Wireless Communications and Systems

The course focuses on the introduction of the fundamental concepts for wireless communications and systems, with emphasis on equipping students with signal processing skills for designing modern physical-layer techniques.

In the first part of the course, the characteristics of wireless channels will be presented, explaining in detail the key features of signal propagation at various frequencies (eg, FR1, FR2, FR3, THz, and satellite links). In addition, the tool of link budget analysis will be introduced, as well as a detailed description of the most prominent fading channel models will be provided. The input/output mathematical model of the wireless channel (for both narrowband and wideband cases) will be described, together with the large variety of the available diversity techniques (in the time, space, and frequency dimensions). Furthermore, various diversity reception techniques will be analyzed, and the key aspects of MIMO systems will be introduced. This first part will be concluded with an extended introduction to cellular systems, including multiple access and interference management techniques as well as schemes based on CDMA and OFDM. The core components of 5G systems and trends for the upcoming 6G systems will be discussed.

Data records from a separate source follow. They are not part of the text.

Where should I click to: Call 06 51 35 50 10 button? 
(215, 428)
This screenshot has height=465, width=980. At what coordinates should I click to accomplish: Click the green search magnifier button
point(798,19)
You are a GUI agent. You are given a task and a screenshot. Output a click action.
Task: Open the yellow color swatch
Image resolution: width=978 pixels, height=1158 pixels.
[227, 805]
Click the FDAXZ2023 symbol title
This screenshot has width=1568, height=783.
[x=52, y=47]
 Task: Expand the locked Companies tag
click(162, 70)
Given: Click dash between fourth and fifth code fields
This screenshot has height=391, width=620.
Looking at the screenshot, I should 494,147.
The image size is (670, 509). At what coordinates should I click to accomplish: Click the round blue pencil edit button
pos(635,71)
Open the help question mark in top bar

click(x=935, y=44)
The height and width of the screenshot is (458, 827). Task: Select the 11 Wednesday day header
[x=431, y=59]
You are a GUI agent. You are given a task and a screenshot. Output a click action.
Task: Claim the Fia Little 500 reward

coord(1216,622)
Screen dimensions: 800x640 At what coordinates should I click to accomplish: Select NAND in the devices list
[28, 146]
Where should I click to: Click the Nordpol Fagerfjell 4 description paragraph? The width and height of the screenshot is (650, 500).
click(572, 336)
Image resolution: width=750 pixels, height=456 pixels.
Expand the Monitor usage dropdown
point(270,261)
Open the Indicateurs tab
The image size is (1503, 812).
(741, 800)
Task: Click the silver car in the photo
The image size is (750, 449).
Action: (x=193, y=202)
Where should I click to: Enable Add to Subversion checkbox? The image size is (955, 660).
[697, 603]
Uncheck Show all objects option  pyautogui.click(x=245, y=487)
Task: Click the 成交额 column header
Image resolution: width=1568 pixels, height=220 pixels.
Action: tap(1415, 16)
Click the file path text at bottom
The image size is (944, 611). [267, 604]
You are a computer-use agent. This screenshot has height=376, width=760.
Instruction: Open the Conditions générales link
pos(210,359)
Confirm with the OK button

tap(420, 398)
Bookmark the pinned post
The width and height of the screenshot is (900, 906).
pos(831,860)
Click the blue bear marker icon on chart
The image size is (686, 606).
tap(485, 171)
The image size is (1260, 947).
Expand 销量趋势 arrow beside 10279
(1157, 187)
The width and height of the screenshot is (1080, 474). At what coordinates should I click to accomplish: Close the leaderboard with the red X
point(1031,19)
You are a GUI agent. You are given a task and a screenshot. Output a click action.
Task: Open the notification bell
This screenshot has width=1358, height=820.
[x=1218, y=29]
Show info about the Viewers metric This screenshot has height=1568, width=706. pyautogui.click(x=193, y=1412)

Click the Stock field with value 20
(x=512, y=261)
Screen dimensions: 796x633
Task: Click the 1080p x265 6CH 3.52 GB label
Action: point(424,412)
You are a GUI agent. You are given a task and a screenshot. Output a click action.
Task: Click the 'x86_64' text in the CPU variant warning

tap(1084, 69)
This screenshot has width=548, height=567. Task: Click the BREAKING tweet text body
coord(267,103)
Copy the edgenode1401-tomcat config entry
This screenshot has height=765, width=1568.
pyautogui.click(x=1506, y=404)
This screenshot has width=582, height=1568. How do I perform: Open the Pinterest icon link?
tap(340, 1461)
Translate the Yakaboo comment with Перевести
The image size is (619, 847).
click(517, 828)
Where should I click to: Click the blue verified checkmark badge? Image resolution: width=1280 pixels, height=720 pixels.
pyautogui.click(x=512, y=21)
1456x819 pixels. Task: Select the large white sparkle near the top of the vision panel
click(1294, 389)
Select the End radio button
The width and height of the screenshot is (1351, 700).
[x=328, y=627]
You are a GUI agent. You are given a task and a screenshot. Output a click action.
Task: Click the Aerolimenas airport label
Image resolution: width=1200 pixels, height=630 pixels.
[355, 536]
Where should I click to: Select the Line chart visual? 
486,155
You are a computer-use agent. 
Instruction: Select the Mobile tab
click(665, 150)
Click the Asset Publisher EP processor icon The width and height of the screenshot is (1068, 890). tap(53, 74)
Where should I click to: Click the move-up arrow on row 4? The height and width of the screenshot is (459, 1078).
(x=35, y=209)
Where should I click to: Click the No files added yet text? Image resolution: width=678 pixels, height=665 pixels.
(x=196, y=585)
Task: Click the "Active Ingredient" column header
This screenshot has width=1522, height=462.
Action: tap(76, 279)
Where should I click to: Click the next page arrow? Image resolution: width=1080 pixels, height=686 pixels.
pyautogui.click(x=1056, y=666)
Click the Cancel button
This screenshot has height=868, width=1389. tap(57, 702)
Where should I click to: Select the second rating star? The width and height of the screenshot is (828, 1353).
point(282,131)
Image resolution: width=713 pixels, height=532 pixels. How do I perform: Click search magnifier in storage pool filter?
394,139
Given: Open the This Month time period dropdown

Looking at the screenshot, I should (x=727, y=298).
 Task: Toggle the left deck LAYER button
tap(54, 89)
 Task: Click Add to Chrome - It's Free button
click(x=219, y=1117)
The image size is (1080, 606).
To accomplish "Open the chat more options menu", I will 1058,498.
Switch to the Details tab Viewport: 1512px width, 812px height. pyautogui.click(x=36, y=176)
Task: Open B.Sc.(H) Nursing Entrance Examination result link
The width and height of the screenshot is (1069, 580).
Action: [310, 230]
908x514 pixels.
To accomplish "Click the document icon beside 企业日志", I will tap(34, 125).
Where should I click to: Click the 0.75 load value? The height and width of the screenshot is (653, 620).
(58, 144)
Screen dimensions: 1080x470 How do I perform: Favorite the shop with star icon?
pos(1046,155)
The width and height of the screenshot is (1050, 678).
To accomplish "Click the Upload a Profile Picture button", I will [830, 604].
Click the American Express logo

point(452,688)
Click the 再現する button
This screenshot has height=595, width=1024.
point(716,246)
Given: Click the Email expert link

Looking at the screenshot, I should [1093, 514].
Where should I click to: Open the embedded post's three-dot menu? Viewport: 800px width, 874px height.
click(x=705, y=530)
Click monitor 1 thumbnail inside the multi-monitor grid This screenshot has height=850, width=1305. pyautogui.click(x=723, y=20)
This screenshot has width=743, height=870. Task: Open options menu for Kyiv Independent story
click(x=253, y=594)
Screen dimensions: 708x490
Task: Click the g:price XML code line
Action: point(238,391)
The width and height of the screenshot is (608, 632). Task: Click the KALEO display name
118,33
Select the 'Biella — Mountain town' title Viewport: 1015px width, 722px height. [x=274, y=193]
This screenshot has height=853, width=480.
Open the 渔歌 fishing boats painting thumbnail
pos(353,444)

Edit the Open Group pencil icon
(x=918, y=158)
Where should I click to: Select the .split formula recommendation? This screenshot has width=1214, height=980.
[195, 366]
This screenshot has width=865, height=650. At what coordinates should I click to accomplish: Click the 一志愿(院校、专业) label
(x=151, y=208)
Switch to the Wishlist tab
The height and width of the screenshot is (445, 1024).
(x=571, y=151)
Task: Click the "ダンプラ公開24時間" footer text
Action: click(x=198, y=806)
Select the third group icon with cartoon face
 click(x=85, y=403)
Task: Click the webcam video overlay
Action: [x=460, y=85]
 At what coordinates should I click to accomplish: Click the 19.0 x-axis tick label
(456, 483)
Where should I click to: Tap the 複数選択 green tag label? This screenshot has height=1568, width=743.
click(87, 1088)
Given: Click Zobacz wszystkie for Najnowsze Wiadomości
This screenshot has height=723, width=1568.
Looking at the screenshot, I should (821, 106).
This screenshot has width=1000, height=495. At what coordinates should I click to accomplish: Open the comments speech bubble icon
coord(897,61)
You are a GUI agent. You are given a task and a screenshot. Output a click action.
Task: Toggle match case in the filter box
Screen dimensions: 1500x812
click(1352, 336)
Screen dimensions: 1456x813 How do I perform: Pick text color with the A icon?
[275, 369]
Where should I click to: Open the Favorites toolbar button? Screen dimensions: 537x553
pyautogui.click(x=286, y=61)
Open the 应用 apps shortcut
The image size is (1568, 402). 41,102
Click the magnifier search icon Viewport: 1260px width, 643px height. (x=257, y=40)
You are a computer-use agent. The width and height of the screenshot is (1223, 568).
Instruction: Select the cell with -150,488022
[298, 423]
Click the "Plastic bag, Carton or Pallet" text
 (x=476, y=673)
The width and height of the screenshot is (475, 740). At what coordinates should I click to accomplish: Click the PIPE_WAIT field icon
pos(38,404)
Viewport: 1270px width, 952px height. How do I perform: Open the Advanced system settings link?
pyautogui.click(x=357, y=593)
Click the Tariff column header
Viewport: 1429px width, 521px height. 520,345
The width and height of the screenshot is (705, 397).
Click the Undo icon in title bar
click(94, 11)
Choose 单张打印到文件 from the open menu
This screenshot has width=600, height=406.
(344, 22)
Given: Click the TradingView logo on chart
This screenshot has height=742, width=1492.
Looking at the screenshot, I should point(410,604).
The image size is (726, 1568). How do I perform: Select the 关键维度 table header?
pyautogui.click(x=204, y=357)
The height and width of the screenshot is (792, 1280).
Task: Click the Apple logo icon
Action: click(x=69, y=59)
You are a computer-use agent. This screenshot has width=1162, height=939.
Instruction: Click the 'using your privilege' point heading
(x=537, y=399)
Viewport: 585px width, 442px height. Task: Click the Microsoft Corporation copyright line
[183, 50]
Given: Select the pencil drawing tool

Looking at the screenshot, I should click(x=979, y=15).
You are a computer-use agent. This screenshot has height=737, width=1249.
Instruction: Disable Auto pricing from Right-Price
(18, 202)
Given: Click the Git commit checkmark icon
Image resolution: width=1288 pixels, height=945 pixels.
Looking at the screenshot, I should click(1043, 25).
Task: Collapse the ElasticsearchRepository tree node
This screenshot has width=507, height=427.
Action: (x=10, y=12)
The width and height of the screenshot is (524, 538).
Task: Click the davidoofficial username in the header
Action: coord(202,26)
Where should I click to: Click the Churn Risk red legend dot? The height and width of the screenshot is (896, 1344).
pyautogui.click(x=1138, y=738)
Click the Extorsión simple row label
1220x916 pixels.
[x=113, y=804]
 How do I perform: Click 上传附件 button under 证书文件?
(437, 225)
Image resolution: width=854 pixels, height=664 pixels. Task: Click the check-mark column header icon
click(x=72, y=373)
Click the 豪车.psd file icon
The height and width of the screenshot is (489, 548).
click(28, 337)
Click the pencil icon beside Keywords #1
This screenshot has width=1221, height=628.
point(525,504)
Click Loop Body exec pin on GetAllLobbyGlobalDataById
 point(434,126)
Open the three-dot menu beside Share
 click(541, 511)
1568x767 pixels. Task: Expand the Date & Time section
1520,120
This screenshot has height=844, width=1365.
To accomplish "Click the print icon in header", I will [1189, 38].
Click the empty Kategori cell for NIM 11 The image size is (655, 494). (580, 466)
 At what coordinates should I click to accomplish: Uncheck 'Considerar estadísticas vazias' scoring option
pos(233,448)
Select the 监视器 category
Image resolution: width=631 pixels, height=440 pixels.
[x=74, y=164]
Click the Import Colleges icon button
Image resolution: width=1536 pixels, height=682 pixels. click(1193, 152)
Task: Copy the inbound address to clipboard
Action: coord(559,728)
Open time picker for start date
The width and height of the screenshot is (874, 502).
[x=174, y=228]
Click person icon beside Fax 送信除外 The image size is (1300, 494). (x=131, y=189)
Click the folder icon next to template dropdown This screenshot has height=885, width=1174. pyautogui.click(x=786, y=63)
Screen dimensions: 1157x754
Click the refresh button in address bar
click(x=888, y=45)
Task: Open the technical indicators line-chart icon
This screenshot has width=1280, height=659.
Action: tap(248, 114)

The second part of the course is devoted to an extended mathematical description of the key principles of the groundbreaking MIMO technology, which was first introduced in Wi-Fi 4 (IEEE 802.11n), then in 4G LTE (3GPP Release 8), and since then it is being embedded in the vast majority of wireless standards (including 5G and the upcoming 6G). The modeling of deterministic and stochastic MIMO channels will be presented, including geometrical analyses and characterization of the degrees of freedom. In addition, spatial multiplexing in MIMO systems will be detailed and signal processing techniques for estimating MIMO channels will be presented (including state-of-the-art techniques based on machine learning tools). Moreover, the MIMO channel capacity formula will be proven, reception techniques in MIMO systems will be designed, and transceiver architectures for MIMO systems (including hybrid versions, extremely large antenna arrays, and implementations based on dynamic metasurfaces antennas) will be presented together with their mathematical modeling. Finally, the celebrated V-BLAST and D-BLAST architectures for MIMO systems will be presented in detail.